In the Second World War, what is now The Balmer Lawn Hotel was often used as a Divisional HQ and was the location of many of Generals Montgomery and Eisenhower's meetings, away from their headquarters in Southsea, as they planned the D-Day Landings in Normandy.

In early 1944, Brockenhurst also became a secret training area for troops preparing to do battle in Normandy. The area's ancient oak trees were ideal for concealing military vehicles. The 50th (Northumbrian) Infantry Division, the core of Assault Force "G", tasked with storming Gold Beach on D-Day, had its HQ at the Carey's Manor Hotel.

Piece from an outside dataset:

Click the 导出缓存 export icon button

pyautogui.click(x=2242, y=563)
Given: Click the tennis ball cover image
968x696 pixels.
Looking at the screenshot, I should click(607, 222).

Afterwards, the Eastern Warfare School, near Brockenhurst, taught jungle infantry tactics suited to the Asian and Pacific campaigns, to personnel from the Royal Marines and shore units of the Royal Navy.

===Since 1945===

The western part of the village greatly expanded in the 1970s and, in the early 1990s, Berkeley Homes built Ober Park, which is now known as The Coppice, this despite having been known as Clerks (or variations thereof) from the 13th to 19th centuries. More construction of the village still continues today by Pennyfarthing Homes.

==Sport and leisure==

=== Football ===
Brockenhurst F.C. was founded in 1898 and plays at Grigg Lane, the current manager is Danny Ackland. In season 2012/13 the club returned to the Wessex Premier Football League as Division One champions and reached the final of both the Southamption DFA Senior Cup and the Wessex League Cup. During a Hampshire Senior Cup match Brockenhurst (and Andover Town) set a new record when they scored 29 consecutive penalties in a shoot-out after the tie had finished 0–0. After 29 successful attempts (a total confirmed by the Football Association as an English record) Andover missed and 'The Badgers' won the tie.

=== Cricket ===
Brockenhurst Cricket Club was founded in 1797 and has been situated on the Balmer Lawn for over 150 years. Brockenhurst Cricket Club has two senior Saturday teams that compete in the Hampshire Cricket League, a Friendly Sunday XI team, and a junior section that play in the New Forest District Cricket league.

==Transport==
Brockenhurst railway station offers frequent South Western Railway services to Bournemouth, London Waterloo, Southampton and Weymouth. CrossCountry express services also run twice daily to Manchester via Birmingham.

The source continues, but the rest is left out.